En welke alternatieven zijn er voor handen? Graag een reflectie op de proportionaliteit
en subsidiariteit. (15)
In de periode 2016–2020 zijn in totaal 69.314 adressen door gemeenten onderzocht naar
aanleiding van een signaal van LAA. Op 34.361 van de onderzochte adressen bleek de
registratie van een of meerdere bewoners incorrect te zijn, oftewel ongeveer vijftig
procent. Aan enkele uitvoerders (overheidsorganisaties) van adresgerelateerde regelingen,
zoals de Belastingdienst en CJIB, is jaarlijks gevraagd wat de financiële impact is
van LAA. Deze organisaties geven aan dat de hoogte van een regeling (toeslag of uitkering)
dient te worden bijgesteld op basis van een aanpassing van het adresgegeven in de
BRP. Over een periode van vier jaar bedroegen de baten 50,8 miljoen euro, oftewel
gemiddeld 12,7 miljoen euro per jaar. De conclusie is dat het op deze wijze verbeteren
van de adreskwaliteit in ieder geval financieel batig is met het huidige aantal adresonderzoeken
en deelnemende partijen. Daaruit kan worden opgemaakt dat de totale baten groter zijn,
omdat de BRP-gegevens niet alleen door organisaties die deelnemen aan LAA, maar door
de hele overheid worden gebruikt.

======

- _Uit te voeren taak_
Geef een vervolg op het fragment over LAA en de adreskwaliteit in de BRP, te beginnen na de laatste zin. De gegevens hierna vormen apart materiaal en staan los van het fragment.

- _Getoonde gegevens_
======

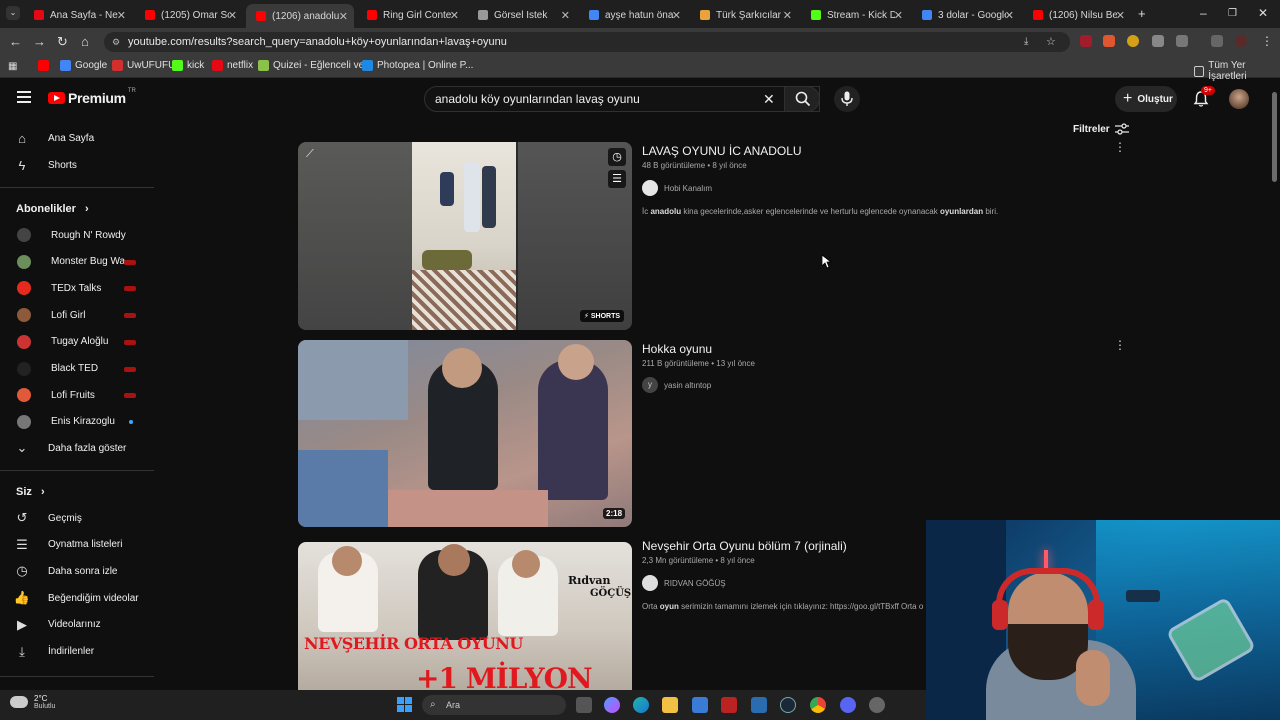 This screenshot has width=1280, height=720. What do you see at coordinates (92, 97) in the screenshot?
I see `youtube-logo: Premium TR` at bounding box center [92, 97].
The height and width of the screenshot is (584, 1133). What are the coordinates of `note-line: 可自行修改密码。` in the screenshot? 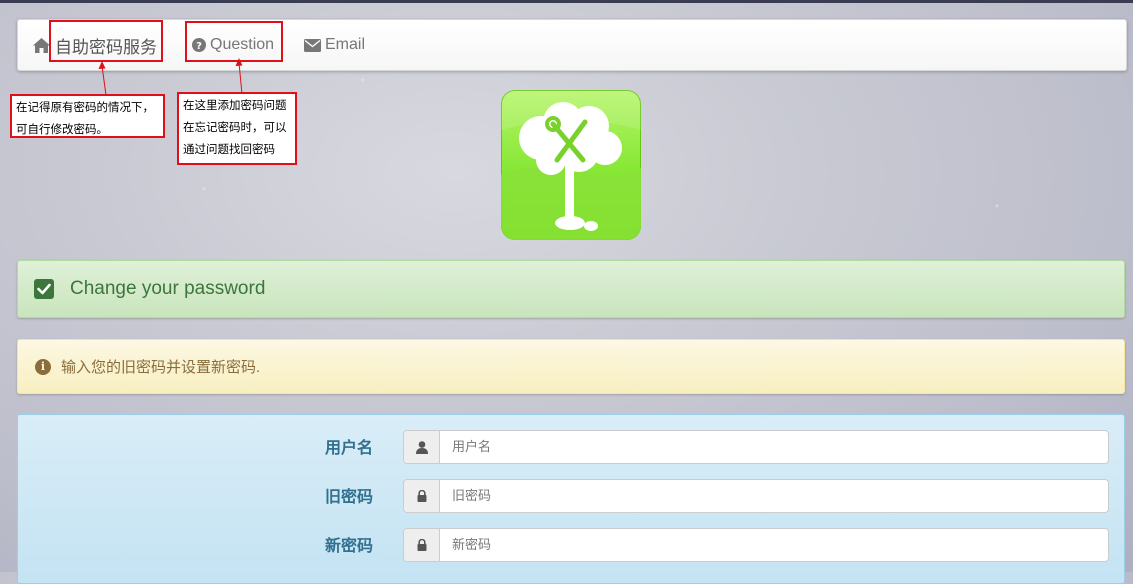 It's located at (62, 129).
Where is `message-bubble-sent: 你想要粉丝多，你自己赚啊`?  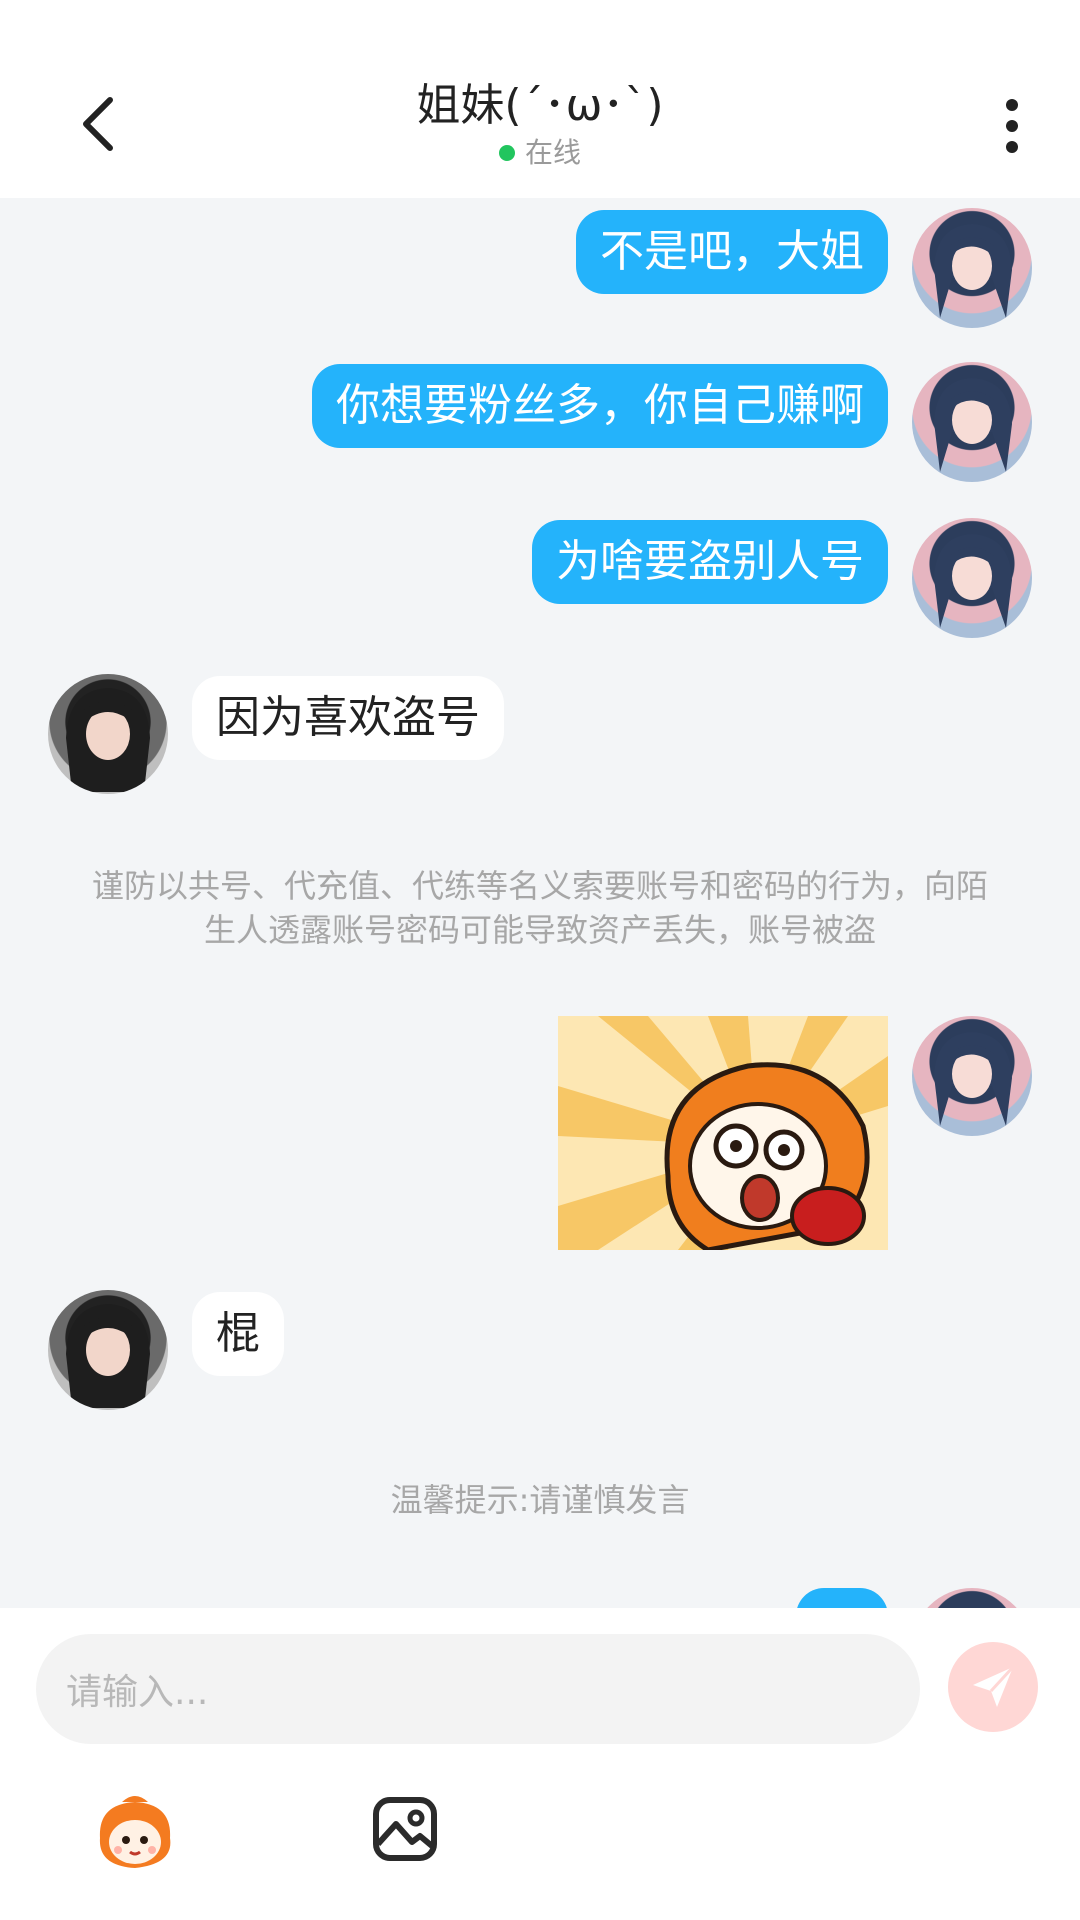 message-bubble-sent: 你想要粉丝多，你自己赚啊 is located at coordinates (600, 406).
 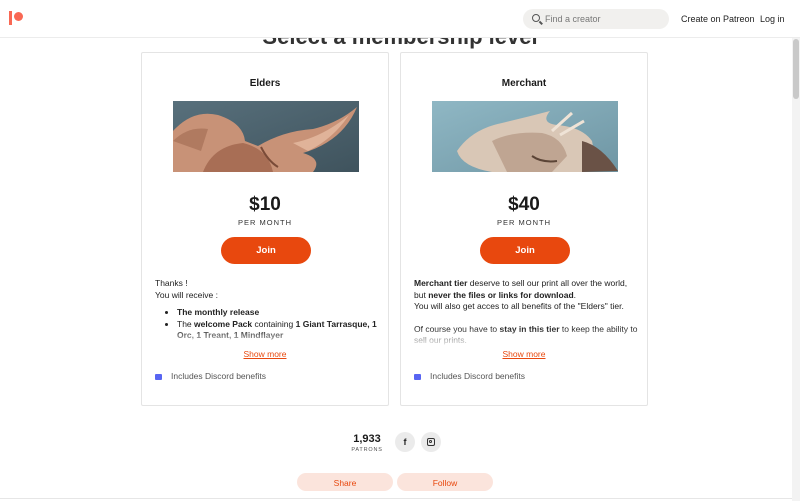 I want to click on divider, so click(x=396, y=498).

======

- _Resultaat van taak_
Hiernaast vroegen de leden van de D66-fractie naar alternatieven voor de werkwijze
van LAA. Het meest voor de hand liggende alternatief voor de aanpak van LAA is om
willekeurig adresonderzoeken te verrichten. Dan is het niet nodig om vooraf, aan de
hand van profielen, persoonsgegevens te verwerken. De risicogerichte aanpak van LAA
(profielen) leidde in de projectfase in de helft van de gevallen tot een correctie
in de BRP. Dat is beduidend vaker dan wanneer men willekeurig of steekproefsgewijs
adresonderzoek zou verrichten. Uit onderzoek van CBS is gebleken dat de BRP op adresniveau
voor 93,8 procent correct is.13 Indien volstrekt willekeurig onderzoek wordt gedaan is de kans dat er een onjuiste
inschrijving wordt geconstateerd ongeveer zes procent. In verreweg de meeste gevallen
zal een adresonderzoek, inclusief huisbezoek, dan «onnodig» blijken te zijn. De risicogerichte
aanpak van LAA vermindert aldus de kans op «onnodige» onderzoeken aanzienlijk. Een
ander alternatief is dat uitvoeringsorganisaties zelf controles ter plaatse (huisbezoeken)
verrichten bij de toekenning van een overheidsvoorziening (zoals een toeslag). Dit
alternatief is meer belastend voor de burger, die te maken krijgt met verschillende
onderzoeken door verschillende overheidsorganisaties. Bovendien kan de feitelijke
(woon)situatie na de toekenning van een overheidsvoorziening wijzigen. Een controle
vooraf is in die gevallen niet voldoende.
De leden van de D66-fractie vragen de regering voorts om een toelichting op de juridische
deugdelijkheid van de Landelijke Aanpak Adreskwaliteit (LAA) zónder een wettelijke
basis als de voorliggende. In hoeverre was deze geborgd, en waarom is nu toch gekozen
voor een wettelijke verankering van de aanpak? (16)
Zoals aangegeven in het antwoord op de vraag (6) van de leden van de ChristenUnie,
is LAA in de projectfase uitgevoerd door stichting ICTU, dat opereerde namens deelnemende
gemeenten. Het project LAA is geënt op de reeds bestaande wettelijke taken en verantwoordelijkheden
van gemeenten en van bestuursorganen die gebruik maken van de BRP. Op grond van de
Wet BRP is het college van B&W al verantwoordelijk voor de bijhouding van de BRP.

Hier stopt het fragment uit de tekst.